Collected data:
· · ·

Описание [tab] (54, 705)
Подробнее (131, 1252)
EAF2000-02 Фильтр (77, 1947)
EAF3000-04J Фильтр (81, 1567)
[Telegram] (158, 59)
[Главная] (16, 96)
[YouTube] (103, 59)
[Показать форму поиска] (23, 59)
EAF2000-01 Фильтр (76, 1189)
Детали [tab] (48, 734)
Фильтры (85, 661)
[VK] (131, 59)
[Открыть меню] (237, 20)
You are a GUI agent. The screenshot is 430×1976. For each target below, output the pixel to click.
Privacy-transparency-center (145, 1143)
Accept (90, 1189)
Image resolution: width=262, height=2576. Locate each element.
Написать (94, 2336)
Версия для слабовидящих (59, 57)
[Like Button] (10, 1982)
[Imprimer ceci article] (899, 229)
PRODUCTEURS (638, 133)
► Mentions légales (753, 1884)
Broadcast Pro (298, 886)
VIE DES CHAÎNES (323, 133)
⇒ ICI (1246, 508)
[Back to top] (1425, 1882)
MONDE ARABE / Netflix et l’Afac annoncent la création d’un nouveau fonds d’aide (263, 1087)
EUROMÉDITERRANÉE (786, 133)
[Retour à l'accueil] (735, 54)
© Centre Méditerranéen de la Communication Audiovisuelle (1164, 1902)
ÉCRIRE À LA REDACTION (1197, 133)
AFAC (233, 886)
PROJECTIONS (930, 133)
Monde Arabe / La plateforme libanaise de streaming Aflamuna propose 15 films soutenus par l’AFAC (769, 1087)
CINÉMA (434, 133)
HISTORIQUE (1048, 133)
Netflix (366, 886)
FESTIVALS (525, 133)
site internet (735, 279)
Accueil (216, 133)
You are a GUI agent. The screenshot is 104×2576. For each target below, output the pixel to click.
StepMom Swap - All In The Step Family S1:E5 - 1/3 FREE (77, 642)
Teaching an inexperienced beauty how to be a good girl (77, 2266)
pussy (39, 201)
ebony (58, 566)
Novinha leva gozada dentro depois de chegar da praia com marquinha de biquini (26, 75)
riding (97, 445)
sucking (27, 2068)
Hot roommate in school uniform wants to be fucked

· · ·

Repeat each record exactly. Omit nothing.

◆ **Answer to the exercise**:
Описание [tab] (54, 705)
Подробнее (131, 1252)
EAF2000-02 Фильтр (77, 1947)
EAF3000-04J Фильтр (81, 1567)
[Telegram] (158, 59)
[Главная] (16, 96)
[YouTube] (103, 59)
[Показать форму поиска] (23, 59)
EAF2000-01 Фильтр (76, 1189)
Детали [tab] (48, 734)
Фильтры (85, 661)
[VK] (131, 59)
[Открыть меню] (237, 20)
You are a GUI agent. The screenshot is 430×1976. For each target below, output the pixel to click.
Privacy-transparency-center (145, 1143)
Accept (90, 1189)
Image resolution: width=262, height=2576. Locate each element.
Написать (94, 2336)
Версия для слабовидящих (59, 57)
[Like Button] (10, 1982)
[Imprimer ceci article] (899, 229)
PRODUCTEURS (638, 133)
► Mentions légales (753, 1884)
Broadcast Pro (298, 886)
VIE DES CHAÎNES (323, 133)
⇒ ICI (1246, 508)
[Back to top] (1425, 1882)
MONDE ARABE / Netflix et l’Afac annoncent la création d’un nouveau fonds d’aide (263, 1087)
EUROMÉDITERRANÉE (786, 133)
[Retour à l'accueil] (735, 54)
© Centre Méditerranéen de la Communication Audiovisuelle (1164, 1902)
ÉCRIRE À LA REDACTION (1197, 133)
AFAC (233, 886)
PROJECTIONS (930, 133)
Monde Arabe / La plateforme libanaise de streaming Aflamuna propose 15 films soutenus par l’AFAC (769, 1087)
CINÉMA (434, 133)
HISTORIQUE (1048, 133)
Netflix (366, 886)
FESTIVALS (525, 133)
site internet (735, 279)
Accueil (216, 133)
You are a GUI agent. The screenshot is 104×2576. For each target below, output the pixel to click.
StepMom Swap - All In The Step Family S1:E5 - 1/3 FREE (77, 642)
Teaching an inexperienced beauty how to be a good girl (77, 2266)
pussy (39, 201)
ebony (58, 566)
Novinha leva gozada dentro depois de chegar da praia com marquinha de biquini (26, 75)
riding (97, 445)
sucking (27, 2068)
Hot roommate in school uniform wants to be fucked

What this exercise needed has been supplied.